Festival de Venecia

Paolo Sorrentino, tan humano como un dios

Paolo Sorrentino no filma lo que existe, sino lo que desearía haber vivido: su cine es un ejercicio de gracia, una manera de reinventar la vida desde la pantalla

Paolo Sorrentino
Paolo Sorrentino en el 82 Festival de Venecia. EFE/EPA/ETTORE FERRARI

Nada me produce más tensión que escribir sobre mi cineasta europeo favorito, a quien considero que mejor resume las virtudes y defectos de nuestro desgastado continente. Mi problema es que no sé escribir “un perfil”, si lo entendemos como sobrevolar su obra y picotear -algo muy periodístico, por otra parte- sobre la epidermis de cada una de sus creaciones, sin dejarme ninguna, que es pecado. Para empezar, porque me da una pereza infinita; después, porque eso lo hacen mucho mejor otros con mayor capacidad de elipsis y menor capacidad de fascinación; y, sobre todo, por mi torpeza para hacerlo en mil palabras, o en dos mil, o en tres mil. 

Con lo cual, me perdonarás si centro el tiro en un prisma concreto de su inabarcable corpus creativo y soy un poco heterodoxo. 

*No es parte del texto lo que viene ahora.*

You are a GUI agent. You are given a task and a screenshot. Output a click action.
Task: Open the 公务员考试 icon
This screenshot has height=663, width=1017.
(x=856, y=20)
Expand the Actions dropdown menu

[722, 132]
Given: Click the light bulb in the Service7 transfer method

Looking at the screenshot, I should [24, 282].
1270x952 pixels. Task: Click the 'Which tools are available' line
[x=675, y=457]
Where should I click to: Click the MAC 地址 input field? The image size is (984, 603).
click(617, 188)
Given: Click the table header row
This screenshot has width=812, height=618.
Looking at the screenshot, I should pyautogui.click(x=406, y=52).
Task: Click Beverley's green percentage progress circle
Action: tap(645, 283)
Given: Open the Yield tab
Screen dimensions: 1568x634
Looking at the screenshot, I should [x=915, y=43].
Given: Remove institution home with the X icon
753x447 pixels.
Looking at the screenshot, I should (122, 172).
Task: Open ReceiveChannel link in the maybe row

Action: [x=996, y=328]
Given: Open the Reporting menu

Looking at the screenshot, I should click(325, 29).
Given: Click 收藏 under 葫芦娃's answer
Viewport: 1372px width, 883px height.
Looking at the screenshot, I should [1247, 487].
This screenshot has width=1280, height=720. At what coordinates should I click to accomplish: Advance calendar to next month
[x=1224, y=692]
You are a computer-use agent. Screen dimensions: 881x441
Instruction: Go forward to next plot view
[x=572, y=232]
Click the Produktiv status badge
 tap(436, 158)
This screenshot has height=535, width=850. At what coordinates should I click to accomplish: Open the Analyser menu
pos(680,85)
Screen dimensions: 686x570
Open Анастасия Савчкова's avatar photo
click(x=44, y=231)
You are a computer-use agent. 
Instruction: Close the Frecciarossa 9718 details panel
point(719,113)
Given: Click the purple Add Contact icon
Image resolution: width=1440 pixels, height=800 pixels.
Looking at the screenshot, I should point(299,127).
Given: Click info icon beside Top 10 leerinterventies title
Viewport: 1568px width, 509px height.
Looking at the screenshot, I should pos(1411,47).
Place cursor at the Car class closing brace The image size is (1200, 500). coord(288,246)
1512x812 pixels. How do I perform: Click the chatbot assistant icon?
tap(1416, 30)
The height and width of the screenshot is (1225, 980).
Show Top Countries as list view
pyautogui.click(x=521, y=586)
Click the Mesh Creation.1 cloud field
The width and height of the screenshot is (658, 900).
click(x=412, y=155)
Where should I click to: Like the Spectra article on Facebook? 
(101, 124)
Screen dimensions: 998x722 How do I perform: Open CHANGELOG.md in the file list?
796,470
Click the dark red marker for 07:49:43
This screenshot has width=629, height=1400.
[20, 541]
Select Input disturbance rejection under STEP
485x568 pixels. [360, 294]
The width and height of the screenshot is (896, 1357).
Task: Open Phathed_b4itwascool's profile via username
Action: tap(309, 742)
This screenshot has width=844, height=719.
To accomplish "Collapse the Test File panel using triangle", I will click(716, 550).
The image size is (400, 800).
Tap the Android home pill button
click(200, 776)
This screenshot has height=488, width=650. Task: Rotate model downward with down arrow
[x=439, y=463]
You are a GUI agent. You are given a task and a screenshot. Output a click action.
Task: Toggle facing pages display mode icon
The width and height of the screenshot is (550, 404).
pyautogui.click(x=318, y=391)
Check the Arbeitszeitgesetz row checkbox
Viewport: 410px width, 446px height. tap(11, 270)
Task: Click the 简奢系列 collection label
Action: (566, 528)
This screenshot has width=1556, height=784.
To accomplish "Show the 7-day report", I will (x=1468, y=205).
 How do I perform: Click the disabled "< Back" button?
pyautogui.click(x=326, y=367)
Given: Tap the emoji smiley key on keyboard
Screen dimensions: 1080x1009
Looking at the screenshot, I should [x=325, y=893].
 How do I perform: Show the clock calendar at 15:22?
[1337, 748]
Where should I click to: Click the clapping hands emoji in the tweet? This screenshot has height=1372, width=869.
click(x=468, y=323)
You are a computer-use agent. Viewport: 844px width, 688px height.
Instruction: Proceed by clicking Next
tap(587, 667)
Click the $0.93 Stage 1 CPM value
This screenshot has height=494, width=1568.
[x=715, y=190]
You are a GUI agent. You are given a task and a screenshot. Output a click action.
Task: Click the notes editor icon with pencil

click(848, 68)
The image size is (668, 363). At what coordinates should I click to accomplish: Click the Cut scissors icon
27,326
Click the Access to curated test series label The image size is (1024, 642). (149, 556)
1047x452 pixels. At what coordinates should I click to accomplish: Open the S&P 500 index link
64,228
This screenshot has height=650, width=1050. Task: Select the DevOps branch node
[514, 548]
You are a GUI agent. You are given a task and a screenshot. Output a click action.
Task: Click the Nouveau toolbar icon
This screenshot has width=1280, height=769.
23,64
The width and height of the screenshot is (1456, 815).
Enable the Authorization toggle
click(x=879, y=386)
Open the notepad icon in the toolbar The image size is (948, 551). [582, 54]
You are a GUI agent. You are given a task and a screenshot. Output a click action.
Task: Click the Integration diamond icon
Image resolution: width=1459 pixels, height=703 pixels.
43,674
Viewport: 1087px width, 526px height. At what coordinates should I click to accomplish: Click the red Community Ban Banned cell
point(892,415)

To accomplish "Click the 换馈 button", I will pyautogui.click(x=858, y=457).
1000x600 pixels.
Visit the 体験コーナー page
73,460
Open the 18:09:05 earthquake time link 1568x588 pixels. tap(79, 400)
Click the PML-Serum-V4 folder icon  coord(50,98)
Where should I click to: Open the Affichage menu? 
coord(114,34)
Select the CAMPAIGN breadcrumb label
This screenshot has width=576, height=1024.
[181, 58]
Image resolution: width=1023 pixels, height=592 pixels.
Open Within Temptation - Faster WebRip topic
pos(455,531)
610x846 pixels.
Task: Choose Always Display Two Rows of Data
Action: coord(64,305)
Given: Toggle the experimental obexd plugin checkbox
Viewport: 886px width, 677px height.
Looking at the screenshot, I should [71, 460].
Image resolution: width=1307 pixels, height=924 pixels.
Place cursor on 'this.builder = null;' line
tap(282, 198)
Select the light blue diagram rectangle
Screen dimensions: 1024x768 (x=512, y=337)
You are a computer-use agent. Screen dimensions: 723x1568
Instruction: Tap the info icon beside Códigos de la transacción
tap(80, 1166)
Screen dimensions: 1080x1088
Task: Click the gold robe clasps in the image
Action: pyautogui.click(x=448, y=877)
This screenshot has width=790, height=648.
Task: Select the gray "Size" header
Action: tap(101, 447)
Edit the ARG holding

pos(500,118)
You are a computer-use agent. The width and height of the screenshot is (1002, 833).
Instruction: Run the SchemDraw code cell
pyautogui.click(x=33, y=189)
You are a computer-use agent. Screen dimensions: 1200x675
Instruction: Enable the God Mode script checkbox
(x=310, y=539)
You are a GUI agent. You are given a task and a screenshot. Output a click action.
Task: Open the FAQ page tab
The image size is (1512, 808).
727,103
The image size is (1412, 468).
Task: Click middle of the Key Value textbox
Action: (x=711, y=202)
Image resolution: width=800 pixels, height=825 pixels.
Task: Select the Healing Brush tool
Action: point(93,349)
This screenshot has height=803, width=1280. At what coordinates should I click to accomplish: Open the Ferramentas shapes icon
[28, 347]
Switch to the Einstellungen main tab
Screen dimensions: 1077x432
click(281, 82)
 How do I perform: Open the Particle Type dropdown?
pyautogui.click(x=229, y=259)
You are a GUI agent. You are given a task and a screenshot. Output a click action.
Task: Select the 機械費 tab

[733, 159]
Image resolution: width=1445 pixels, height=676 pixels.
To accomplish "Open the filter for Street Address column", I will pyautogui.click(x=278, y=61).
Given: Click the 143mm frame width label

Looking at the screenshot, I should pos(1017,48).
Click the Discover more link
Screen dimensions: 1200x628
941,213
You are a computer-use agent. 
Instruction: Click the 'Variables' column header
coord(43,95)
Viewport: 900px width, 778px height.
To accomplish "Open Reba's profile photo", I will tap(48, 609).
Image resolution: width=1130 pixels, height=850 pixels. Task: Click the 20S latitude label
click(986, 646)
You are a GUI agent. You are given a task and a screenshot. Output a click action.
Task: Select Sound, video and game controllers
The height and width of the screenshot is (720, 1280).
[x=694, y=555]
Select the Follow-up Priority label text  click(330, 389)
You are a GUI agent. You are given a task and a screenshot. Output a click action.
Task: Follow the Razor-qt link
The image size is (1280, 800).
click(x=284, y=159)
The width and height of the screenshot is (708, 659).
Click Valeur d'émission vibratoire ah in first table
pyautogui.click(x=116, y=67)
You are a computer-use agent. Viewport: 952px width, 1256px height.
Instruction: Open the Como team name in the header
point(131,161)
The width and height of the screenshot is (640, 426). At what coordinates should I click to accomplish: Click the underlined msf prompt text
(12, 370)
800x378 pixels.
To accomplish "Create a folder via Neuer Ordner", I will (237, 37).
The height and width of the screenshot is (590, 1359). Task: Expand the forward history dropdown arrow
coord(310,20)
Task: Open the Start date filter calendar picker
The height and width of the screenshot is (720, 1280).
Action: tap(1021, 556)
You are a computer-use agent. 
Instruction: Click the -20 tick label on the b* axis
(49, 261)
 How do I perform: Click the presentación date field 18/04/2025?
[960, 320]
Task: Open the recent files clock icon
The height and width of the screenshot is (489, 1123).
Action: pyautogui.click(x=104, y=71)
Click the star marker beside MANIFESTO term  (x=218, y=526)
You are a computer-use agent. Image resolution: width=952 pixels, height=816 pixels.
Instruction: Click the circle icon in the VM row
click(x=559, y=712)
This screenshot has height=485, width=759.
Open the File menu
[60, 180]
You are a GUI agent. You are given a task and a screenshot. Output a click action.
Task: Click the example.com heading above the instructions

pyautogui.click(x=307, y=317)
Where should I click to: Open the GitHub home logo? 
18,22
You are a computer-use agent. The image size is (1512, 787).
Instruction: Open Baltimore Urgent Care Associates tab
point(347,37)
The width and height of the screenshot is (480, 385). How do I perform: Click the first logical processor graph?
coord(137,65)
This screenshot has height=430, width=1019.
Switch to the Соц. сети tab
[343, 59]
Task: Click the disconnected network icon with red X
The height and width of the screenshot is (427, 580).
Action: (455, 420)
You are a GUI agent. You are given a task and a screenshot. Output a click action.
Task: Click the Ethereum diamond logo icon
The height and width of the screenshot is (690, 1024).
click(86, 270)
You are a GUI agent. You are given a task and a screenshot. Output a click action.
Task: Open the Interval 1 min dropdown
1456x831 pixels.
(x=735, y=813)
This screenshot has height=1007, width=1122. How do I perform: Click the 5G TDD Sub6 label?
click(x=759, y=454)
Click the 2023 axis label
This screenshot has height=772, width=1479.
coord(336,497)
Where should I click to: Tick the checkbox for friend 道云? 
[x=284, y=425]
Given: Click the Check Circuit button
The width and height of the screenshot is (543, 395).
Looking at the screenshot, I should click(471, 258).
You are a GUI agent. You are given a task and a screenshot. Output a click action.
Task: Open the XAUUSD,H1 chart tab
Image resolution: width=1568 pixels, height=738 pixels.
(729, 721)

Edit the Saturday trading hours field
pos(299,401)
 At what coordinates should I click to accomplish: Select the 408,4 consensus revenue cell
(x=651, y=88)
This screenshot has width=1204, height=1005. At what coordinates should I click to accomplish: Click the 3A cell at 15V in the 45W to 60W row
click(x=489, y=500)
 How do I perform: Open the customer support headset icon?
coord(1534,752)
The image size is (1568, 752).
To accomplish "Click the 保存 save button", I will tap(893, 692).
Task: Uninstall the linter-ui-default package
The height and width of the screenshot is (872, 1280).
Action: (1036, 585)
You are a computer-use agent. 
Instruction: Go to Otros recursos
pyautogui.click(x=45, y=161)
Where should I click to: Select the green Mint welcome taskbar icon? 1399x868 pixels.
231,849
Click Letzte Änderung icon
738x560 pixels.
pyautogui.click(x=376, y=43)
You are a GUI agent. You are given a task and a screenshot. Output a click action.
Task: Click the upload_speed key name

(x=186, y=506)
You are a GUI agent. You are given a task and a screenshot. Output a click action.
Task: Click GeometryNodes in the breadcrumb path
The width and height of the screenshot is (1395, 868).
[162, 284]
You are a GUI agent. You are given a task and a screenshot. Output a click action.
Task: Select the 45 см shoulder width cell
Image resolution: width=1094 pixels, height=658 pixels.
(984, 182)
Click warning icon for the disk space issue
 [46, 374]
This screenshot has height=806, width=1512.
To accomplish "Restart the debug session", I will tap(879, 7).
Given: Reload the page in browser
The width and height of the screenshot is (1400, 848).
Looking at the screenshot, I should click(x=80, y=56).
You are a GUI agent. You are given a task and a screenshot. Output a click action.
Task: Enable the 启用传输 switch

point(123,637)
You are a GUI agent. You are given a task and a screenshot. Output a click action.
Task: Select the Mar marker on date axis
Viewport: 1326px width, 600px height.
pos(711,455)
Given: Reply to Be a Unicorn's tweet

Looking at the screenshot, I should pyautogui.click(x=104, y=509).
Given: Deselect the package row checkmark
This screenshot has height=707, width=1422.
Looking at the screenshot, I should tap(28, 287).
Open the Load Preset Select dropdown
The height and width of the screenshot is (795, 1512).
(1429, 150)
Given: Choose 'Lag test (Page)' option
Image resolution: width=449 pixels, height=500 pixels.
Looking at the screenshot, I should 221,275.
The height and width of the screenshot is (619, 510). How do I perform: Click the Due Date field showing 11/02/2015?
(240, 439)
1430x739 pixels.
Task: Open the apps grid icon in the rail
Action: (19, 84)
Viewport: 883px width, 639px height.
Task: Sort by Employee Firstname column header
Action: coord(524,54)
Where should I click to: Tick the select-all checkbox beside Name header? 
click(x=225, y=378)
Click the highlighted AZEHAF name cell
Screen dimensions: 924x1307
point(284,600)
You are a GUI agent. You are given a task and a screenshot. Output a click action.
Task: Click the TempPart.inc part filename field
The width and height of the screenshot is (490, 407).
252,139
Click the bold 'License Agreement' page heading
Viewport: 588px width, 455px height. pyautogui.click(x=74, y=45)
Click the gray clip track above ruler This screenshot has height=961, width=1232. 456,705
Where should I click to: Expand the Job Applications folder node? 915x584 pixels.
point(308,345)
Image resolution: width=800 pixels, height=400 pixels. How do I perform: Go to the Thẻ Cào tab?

Paolo Sorrentino tiene la gracia. La de desear las cosas que no existen. Y recrearlas.

A Paolo Sorrentino le hubiera gustado servir a un Papa y, sobre todo, enfrentarse creativamente a él, purito en boca, al igual que su padre artístico, Miguel Ángel Buonarroti, lo hizo con Julio II. Como no lo ha podido tener, porque los Papas de hoy en día, además de mucho más modernos, son mucho más democráticos y mucho más aburridos, se inventó su propio santo padre en la figura de Lenny Belardo/ Pío XIII en la lisérgica obra maestra televisiva The Young Pope (HBO), el pontífice más narciso, terrorífico y seductor de la historia. 

A Paolo Sorrentino le hubiera gustado ser un bohemio fracasado, sepultado por el éxito de su ópera prima, pero tampoco eso lo ha conseguido, porque es un genio. Y se lo inventa también y dialoga con su yo novelado, el crepuscular rey de la mundanidad, Jep Gambardella. Así, construye su obra cumbre, La gran belleza, y con ella ya dice todo lo que tenía que decir. Pero no nos importa, al igual que a la historia del arte no le importa que con La Pietà Miguel Ángel lo di(j)era todo. Queremos más, vamos al asalto, no nos importa que percuta sobre el mismo mármol.

A Paolo Sorrentino le hubiera gustado ser un viejo artista acabado al que se le escapa el tiempo como la arena entre los dedos. Pero como (aún) no lo es, pues se inventa a dos ancianos, esculpidos en los dos davides del arte interpretativo: Michael Caine y Harvey Keitel. La juventud, así se llama su flash forward vital.

A Paolo Sorrentino le hubiera gustado tener a su ciudad natal por novia. Y como eso tampoco se puede (que yo sepa), pues se la inventa y viste a Nápoles con la(s) forma(s) de la más bella sirena del mar Tirreno, Parthenope.

A Paolo Sorrentino, por último, le hubiera gustado ser hijo de sus padres. Y eso sí lo ha podido tener. Y los sublima y los recrea en la, paradójicamente, menos sorrentiniana pero más personal de sus películas: Fue la mano de Dios, su Innisfree particular.

Se acabó el amarcord. Empieza el periodismo festivalero.

El director italiano presenta en su jardín del edén, La Biennale, su última criatura, con su muso Toni Servillo, una vez más. Poco más sé de ella.

Mientras escribo estas líneas, a escasos días de arrancar el festival, intento buscar algo de documentación sobre La Grazia: no encuentro nada y llevo así un tiempo. Lo poco que he leído dice que el filme explora “la gracia como un estado de ánimo, una forma de estar en el mundo que desafía la lógica y la razón. El guion, del propio realizador, profundiza en temas como la fe, el azar y la redención, elementos recurrentes en su obra”. O sea, nada. Supongo que será una acción de comunicación pergeñada por su spin doctor para proteger la flor. En el almanaque del cine online más fiable, Filmaffinity, la despachan con un “historia de amor ambientada en Italia”, tan seco que es poético.

A Paolo Sorrentino, como a ti, como a mí, le hubiera gustado tener muchas vidas, muchos Papas, muchas novias-ciudades y mucha juventud. Si la gracia se resume en tocar la mano de Dios, él se lo ha permitido. A ver si nos devuelve algo.